Fellow Cystinosis patient Paige Orlinski needs a kidney to survive. Paige is 12 years old and has already been through so much. She has already had two kidney transplants. The first kidney transplant was on May 1, 2007 from her mother but the kidney rejected very quickly and she ended up back on dialysis. Then in October of 2008 her body physically began trying to get rid of the kidney her mother gave her. She went about 6 months without urination and while she was in the hospital recovering from one of her dialysis infections she finally had to go pee. When she went pee she had blood and parts of the kidney in her urine. Her doctors found that the kidney was turning to mush and needed to be surgically removed quickly.
On November 4, 2008, Paige revived another kidney from a cadaver donor from Wisconsin. That kidney lasted for about 3 years where she was able to be a kid and thrive again. Paige was finally feeling so called normal and healthy. She was able to enjoy life again. Unfortunately, she did reject the kidney and has started dialysis again. Nevertheless, she still has a chance to get another kidney, but she has a long road to find one because she has a lot of antibodies. This makes it very difficult to find a compatible match for her. Thus, Paige needs a large pool of donors to get tested.
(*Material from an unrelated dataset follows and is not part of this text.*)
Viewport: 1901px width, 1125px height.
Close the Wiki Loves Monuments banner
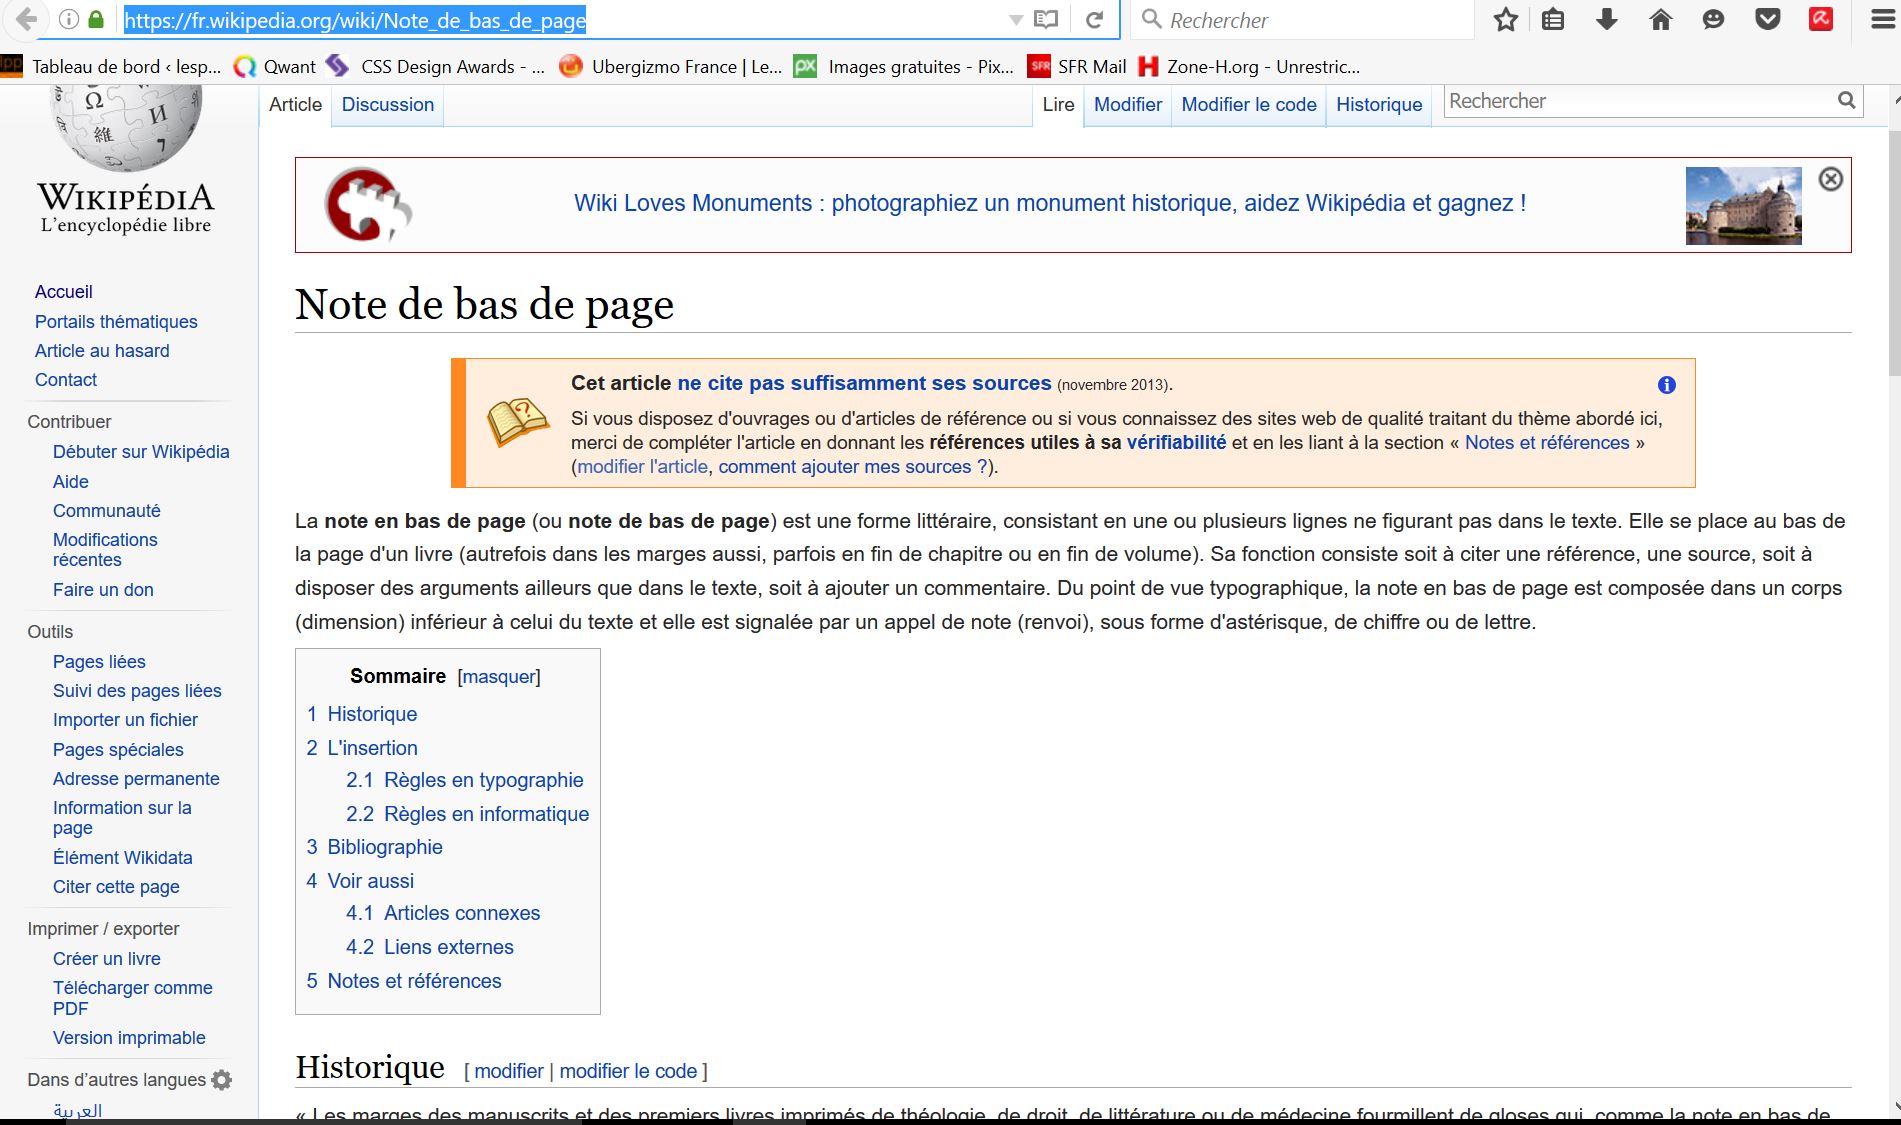coord(1830,179)
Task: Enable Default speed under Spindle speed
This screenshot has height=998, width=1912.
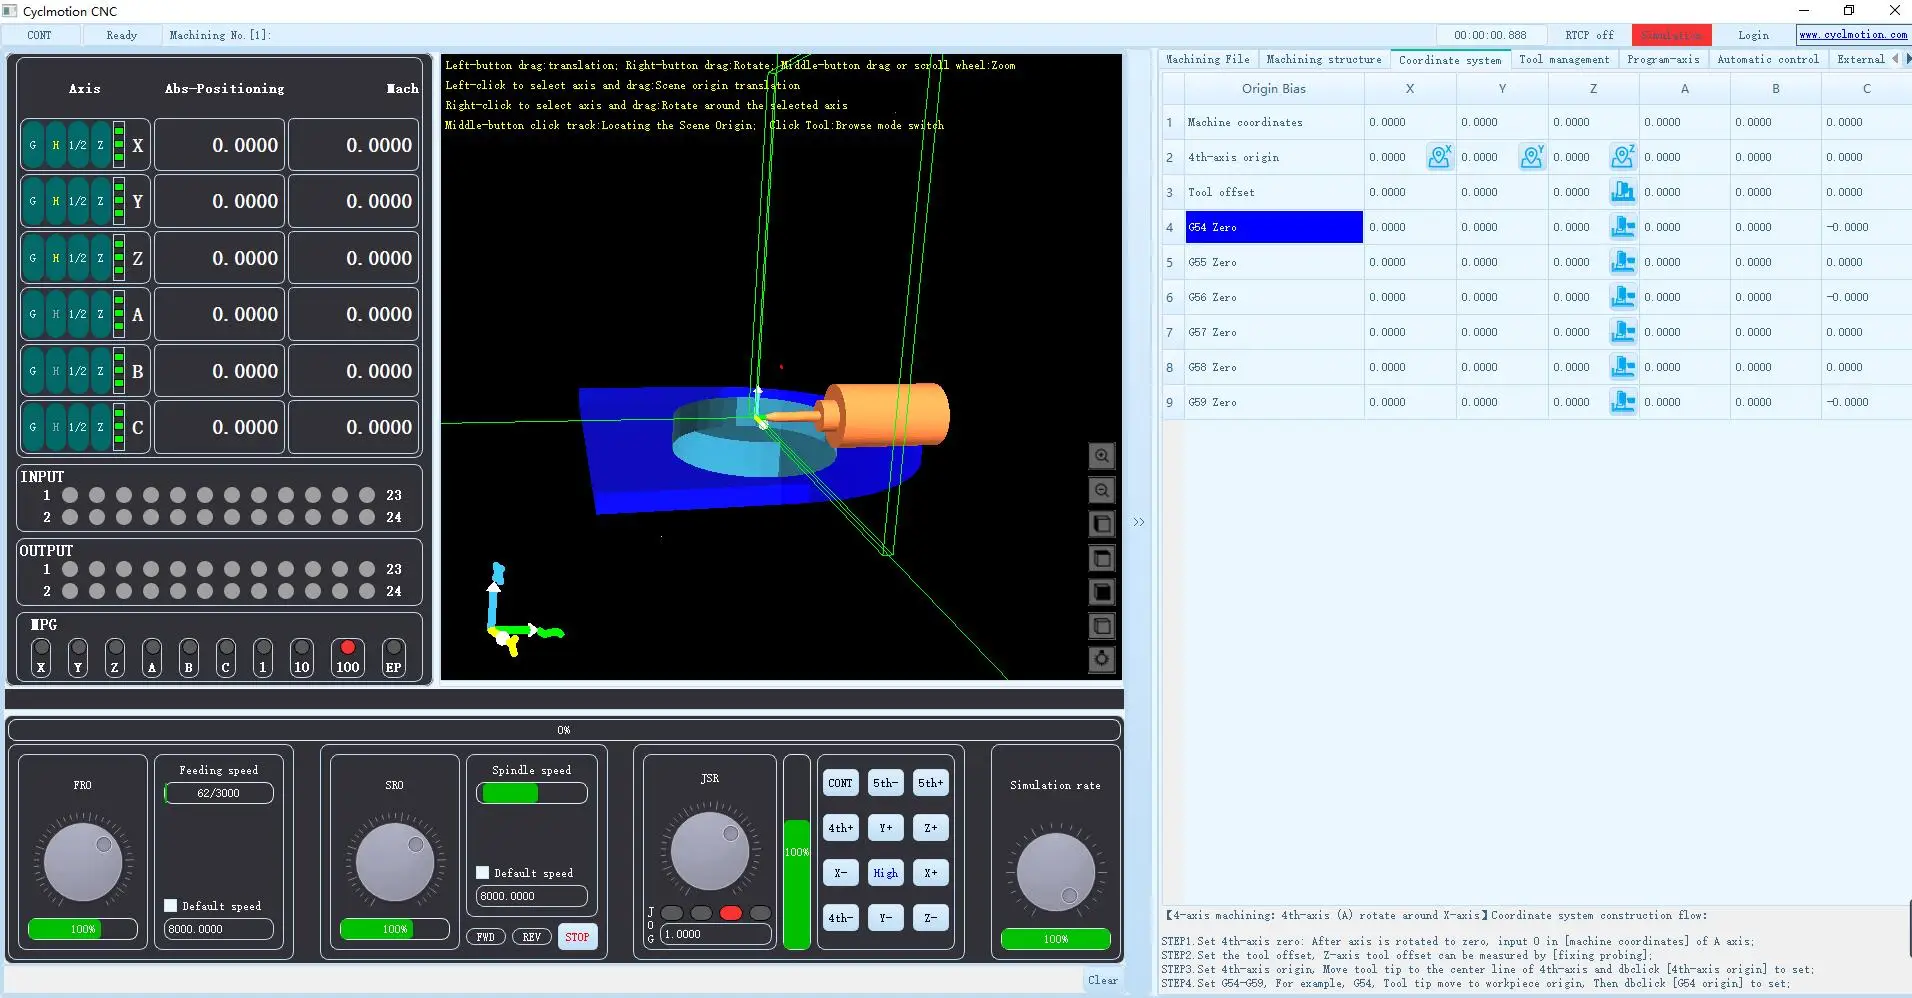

A single cadaver donor can save up to 8 lives through organ donation, heart, lungs, pancreas, kidneys, liver, and intestines. While, a single cadaver donor can save up to 100 lives through tissue donation.
The following are some facts from the National Kidney Foundation about kidney donation:
- When the kidney is removed, the single normal kidney will increase in size to compensate for the loss of the donated kidney.
- Pregnancy after donation is possible but is usually not recommended for at least six months after surgery.
- People can live normal lives with only one kidney.
- Should a donor need a kidney later, there is a priority system in place so that donors receive extra points for deceased donor kidney transplant when they are on the waiting list.
- Living donation does not change life expectancy, and does not appear to increase the risk of kidney failure.
If you are willing to be tested to see if you are a match for Paige please contact the transplant team at Egleston in Atlanta, Georgia by calling (404) 785-1405 and ask for Debbie. Tell them that you wish to donate to Paige Orlinski.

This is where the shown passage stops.